Many Americans are too drugged-out to work
A slew of reports finds a fresh reason for the chronic inability of American companies to fill skilled jobs: not a lack of skills, and hence a training-and-education crisis, but a surfeit of drug abuse, per the NYT's Nelson Schwartz. Simply put, prime-working age Americans without a college diploma are often too drugged-out to get the best jobs. Opioids remain at high levels, but the surge in drug use is now heroin and the powerful contaminant fentanyl.
The reports suggest a circularity to the crisis in America's rust and manufacturing belts: the loss of jobs and wage stagnation has led to widespread disaffection, alienation and drug abuse; and drug abuse has led to joblessness, hopelessness and disaffection.
But the numbers are all over the map. Some employers and economists say up to half of job applicants do not clear drug tests; others say it is 25%. In the chart above, Indeed economist Jed Kolko, using data from the U.S. Current Population Survey, found that 5.6% to 5.7% of working-age adults didn't work last year because of illness or disability, an unknown percentage of which were because of drug use.

The Great Stagnation: Americans stopped moving to find work
From the first, Americans have been on the move in "Great Migrations" for a better life, like those of the last century that saw poor blacks and whites go from the south for higher-paying work in northern cities. But no longer. Starting around 1980, working class Americans have largely stood still, and a primary reason is real estate prices, according to new research.

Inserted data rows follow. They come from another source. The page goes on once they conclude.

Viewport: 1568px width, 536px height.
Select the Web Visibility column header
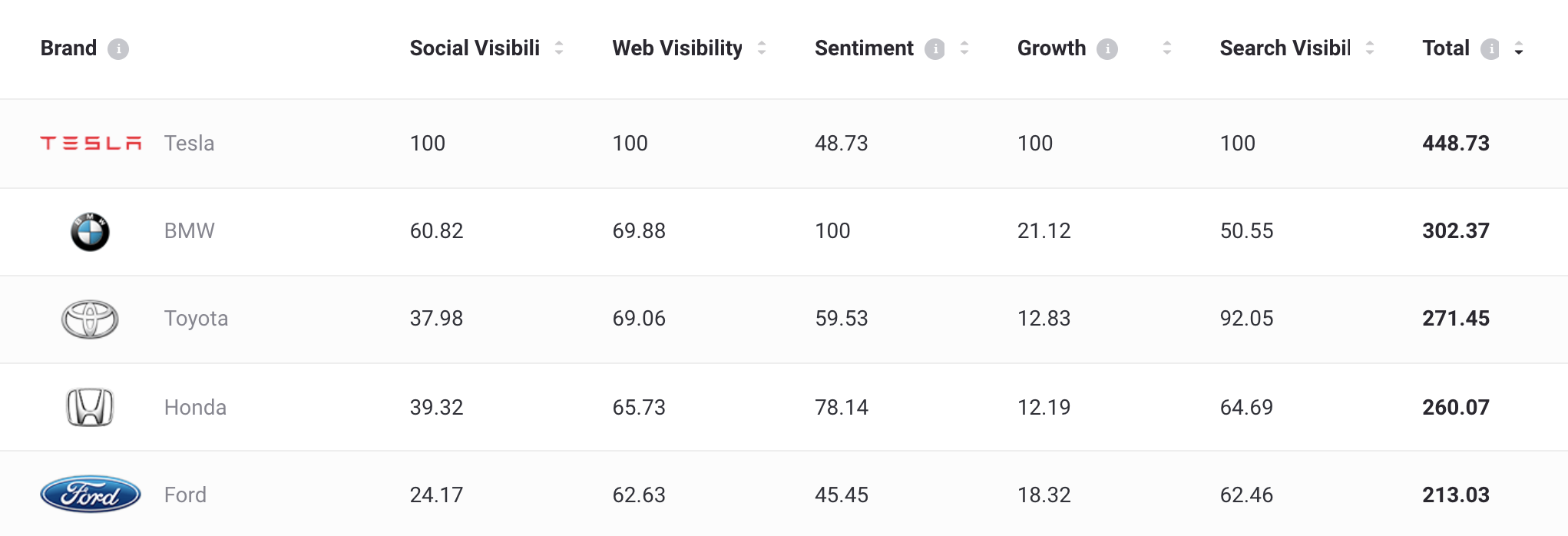click(677, 48)
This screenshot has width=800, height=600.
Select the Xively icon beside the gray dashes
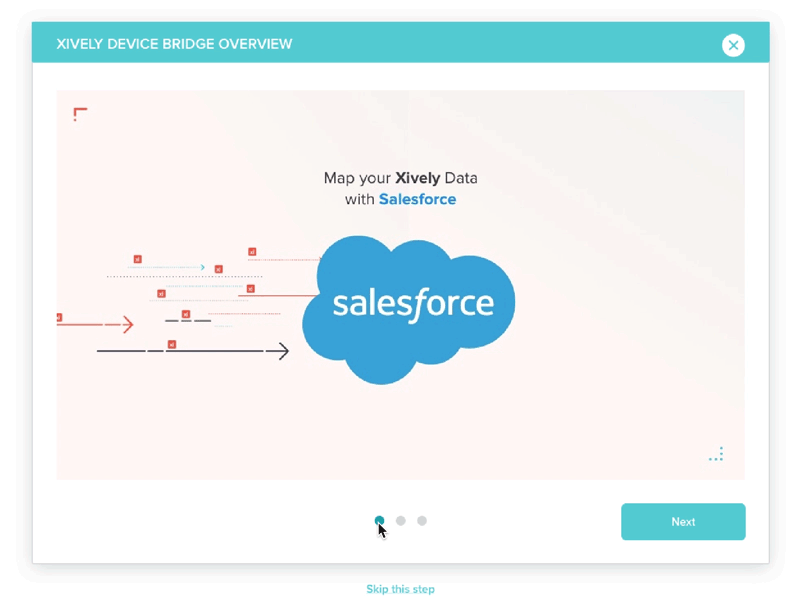point(185,315)
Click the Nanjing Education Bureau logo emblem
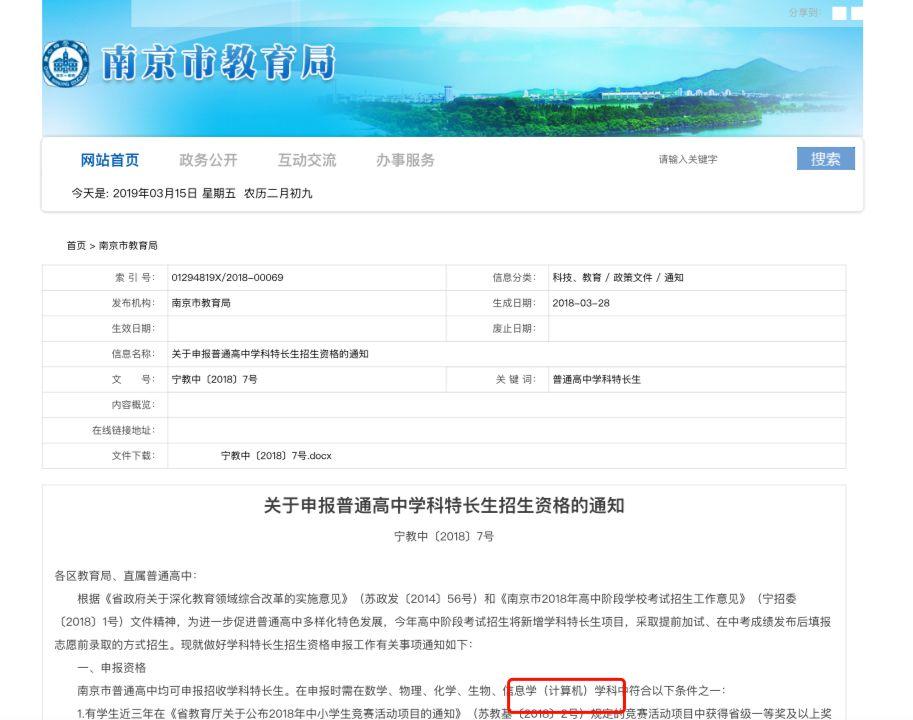913x720 pixels. coord(65,63)
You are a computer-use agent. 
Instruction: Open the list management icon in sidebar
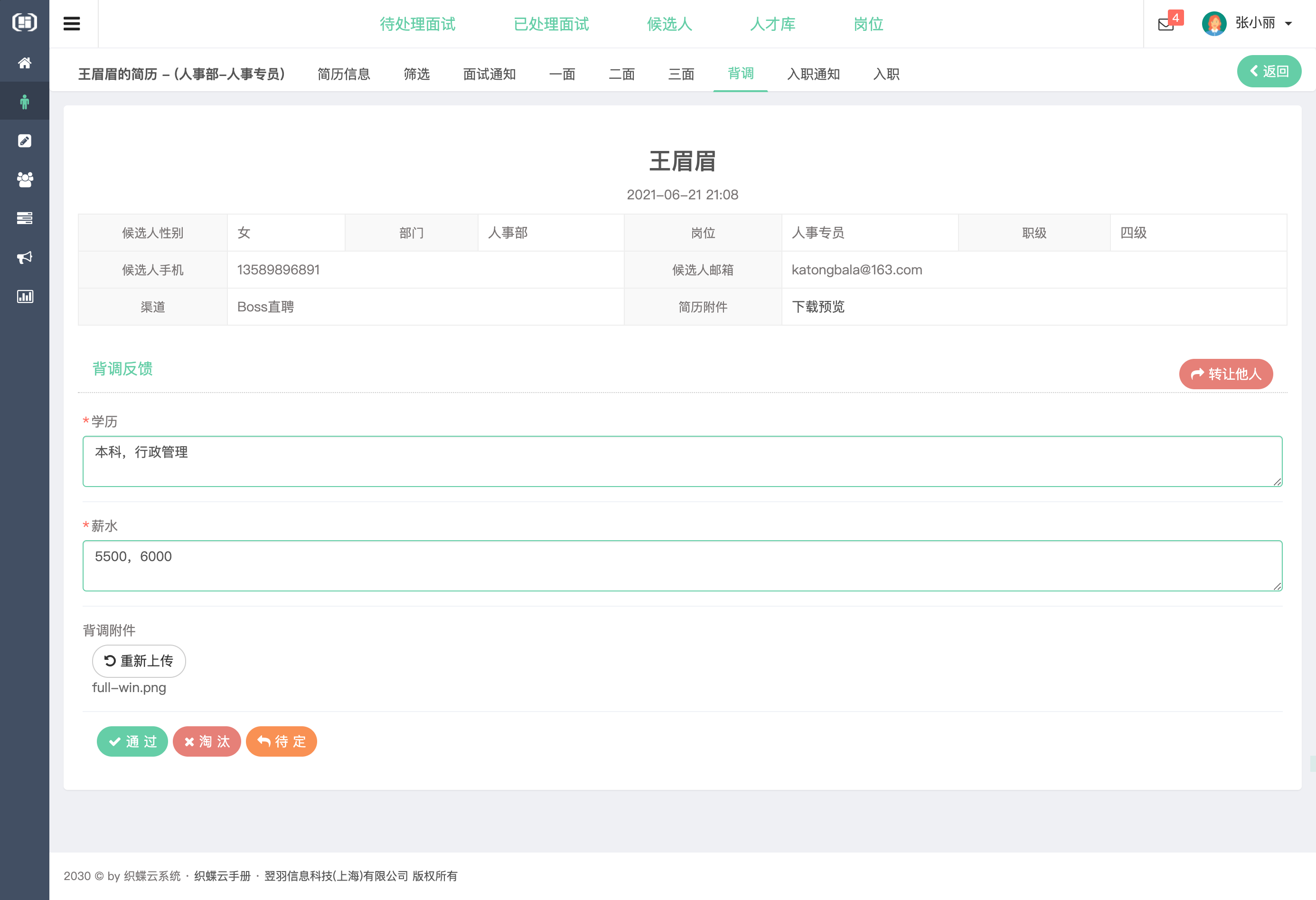tap(24, 218)
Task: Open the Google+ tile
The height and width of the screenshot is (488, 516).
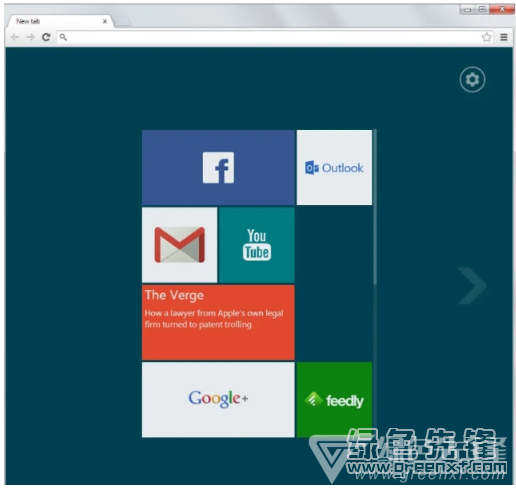Action: 218,399
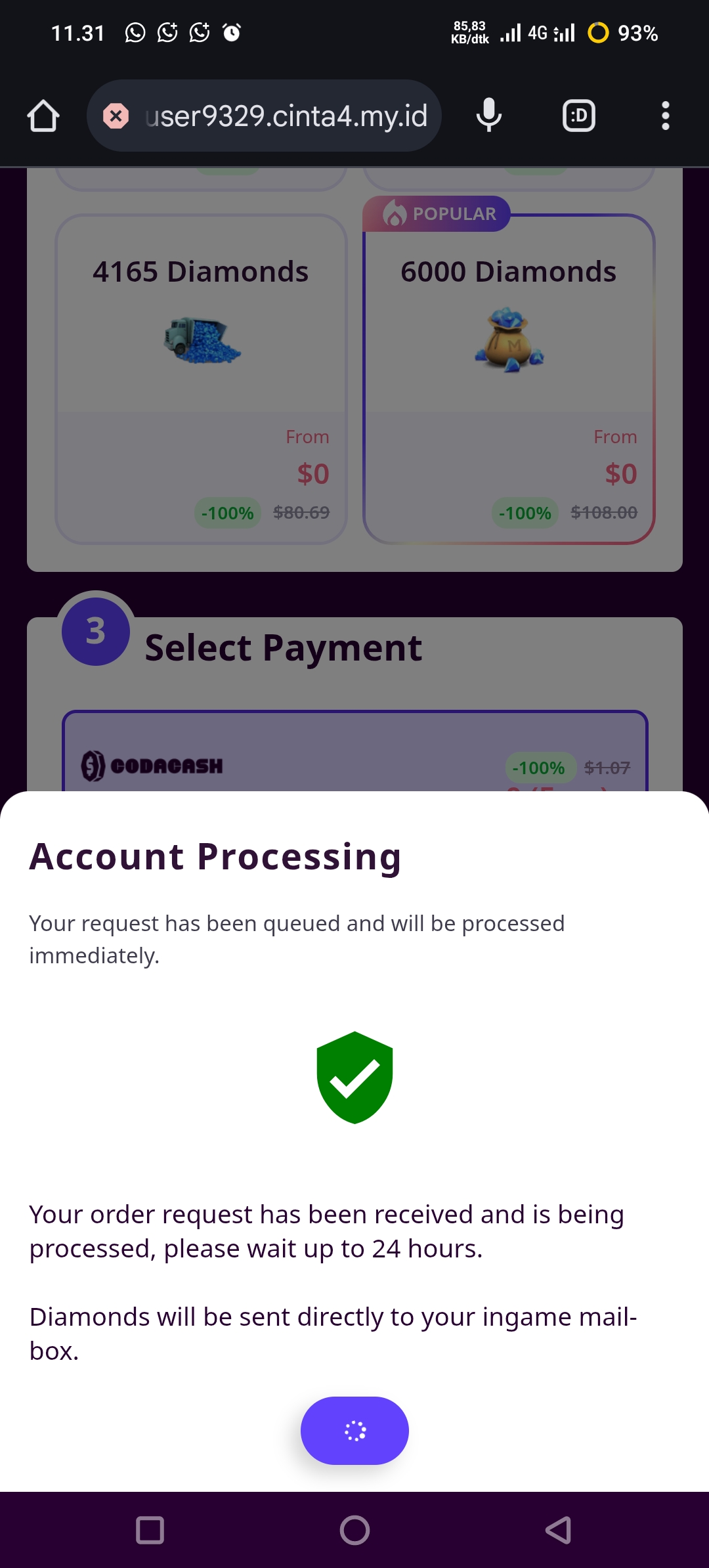Select the 6000 Diamonds package

pyautogui.click(x=509, y=379)
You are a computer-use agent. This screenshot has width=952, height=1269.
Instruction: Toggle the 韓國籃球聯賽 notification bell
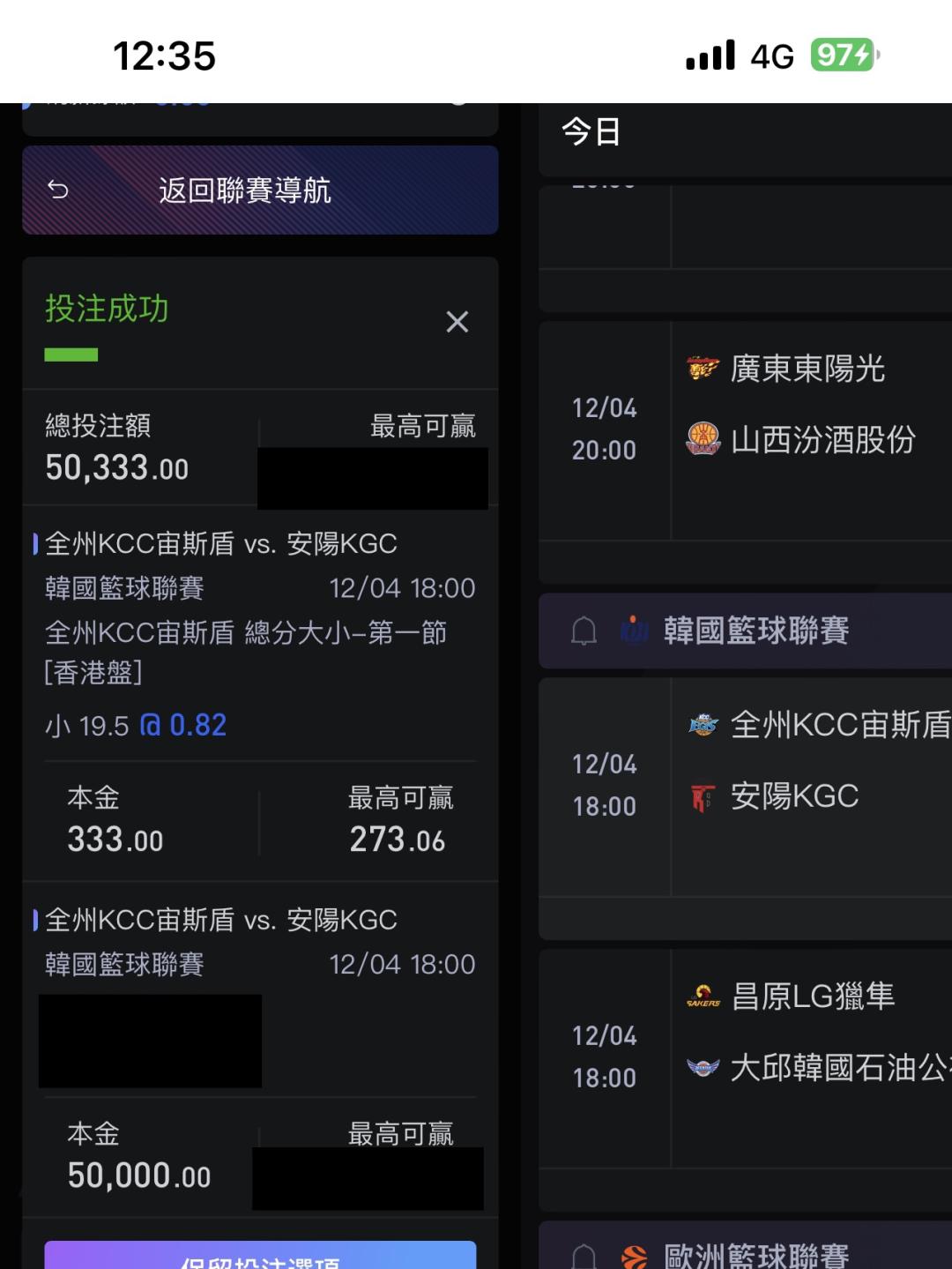[x=584, y=631]
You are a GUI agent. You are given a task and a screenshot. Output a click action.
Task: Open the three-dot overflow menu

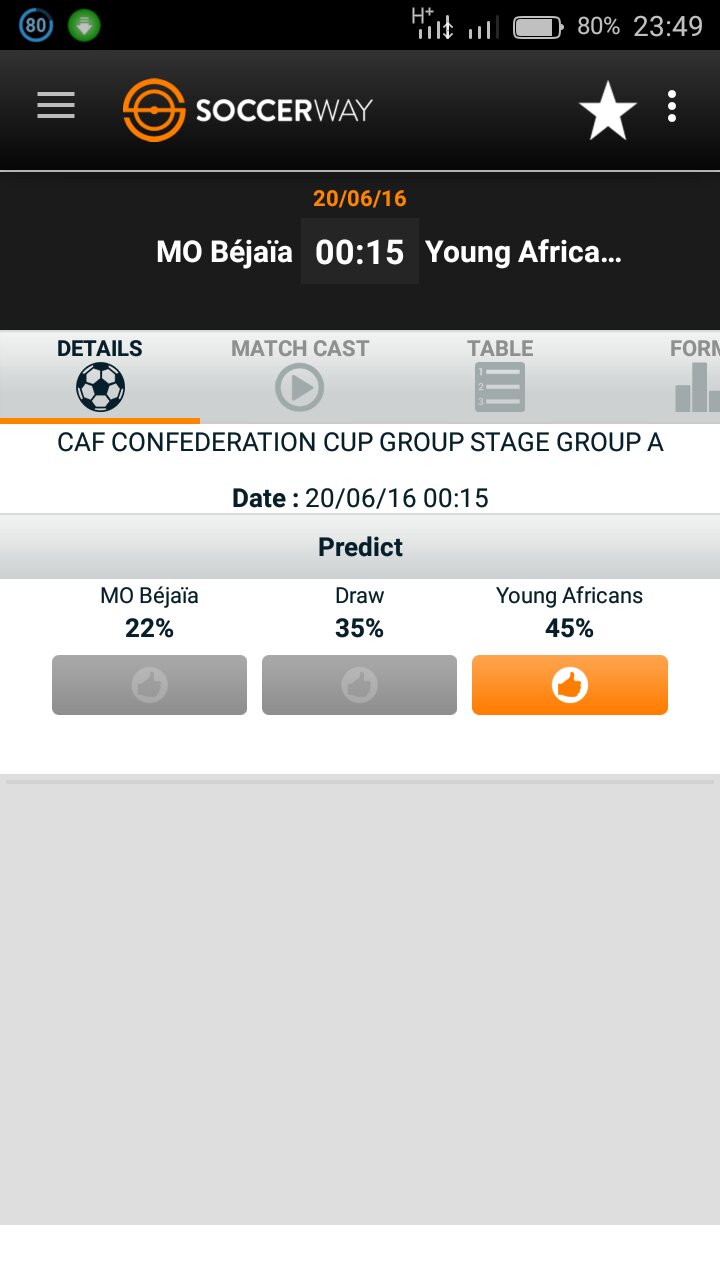coord(672,107)
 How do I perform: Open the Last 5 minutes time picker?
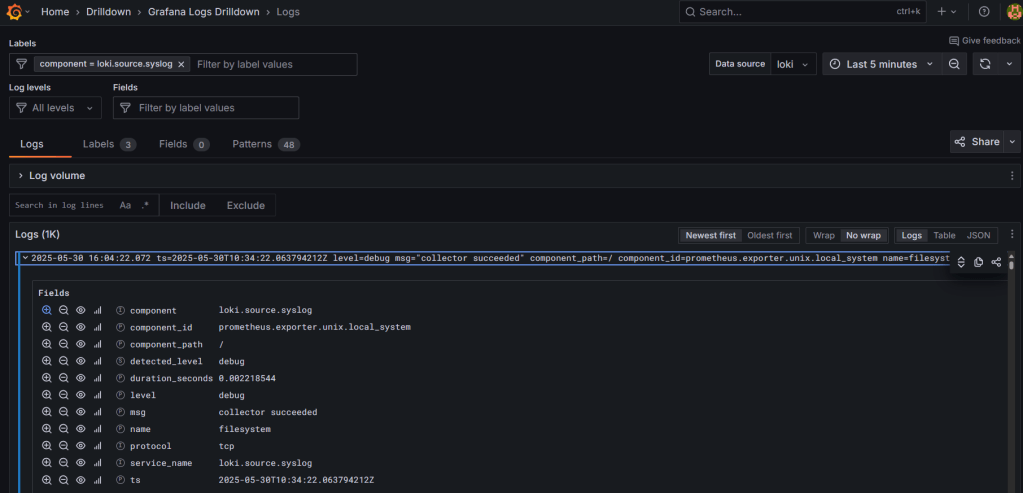pyautogui.click(x=881, y=64)
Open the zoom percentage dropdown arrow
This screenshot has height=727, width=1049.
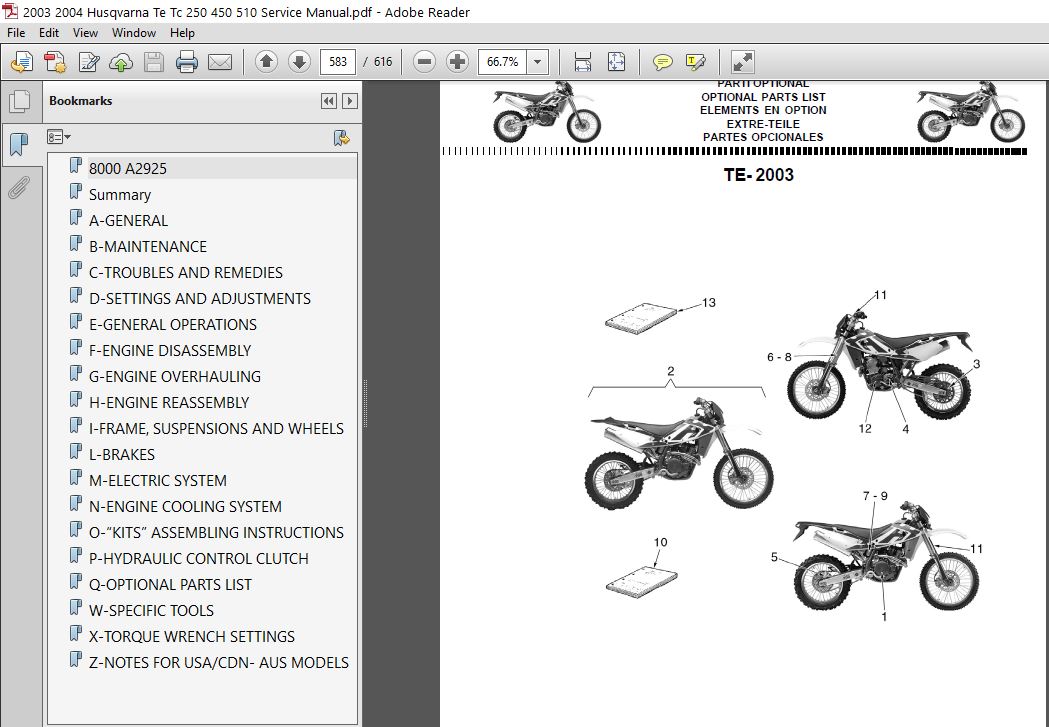537,62
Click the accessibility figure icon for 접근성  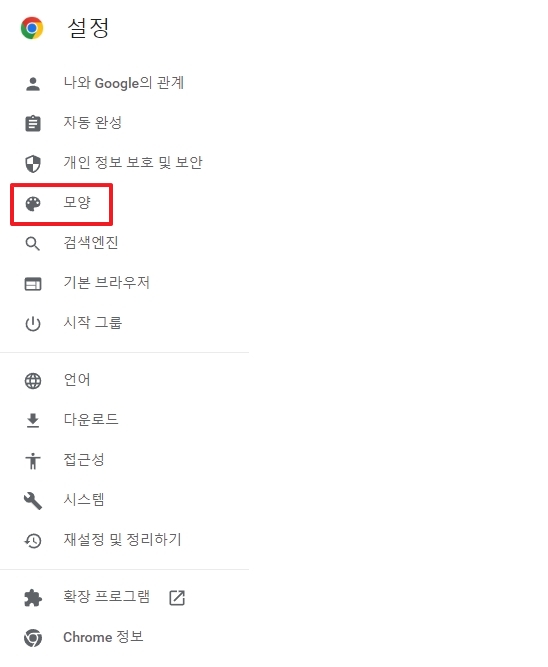(x=33, y=461)
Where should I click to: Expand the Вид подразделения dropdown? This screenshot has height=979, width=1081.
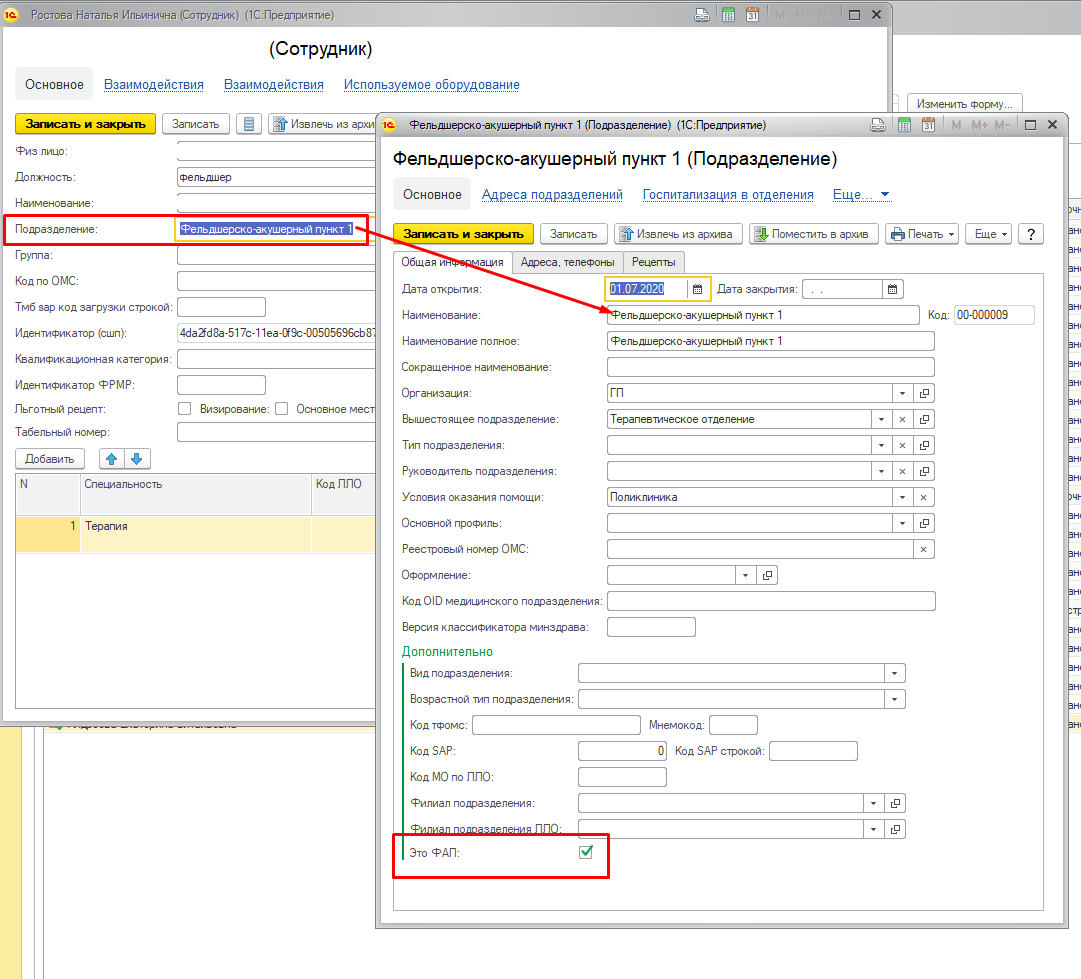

In a new paper, the University of Chicago's Peter Ganong and Daniel Shoag say high rent in America's most economically vibrant areas make these moves a money loser for lower-skilled workers.
Why it matters: Their relative immobility stunts a historical trend in which lower-skill American workers have climbed the income ladder. It's one reason for the decades of stagnant income documented across the West by economists.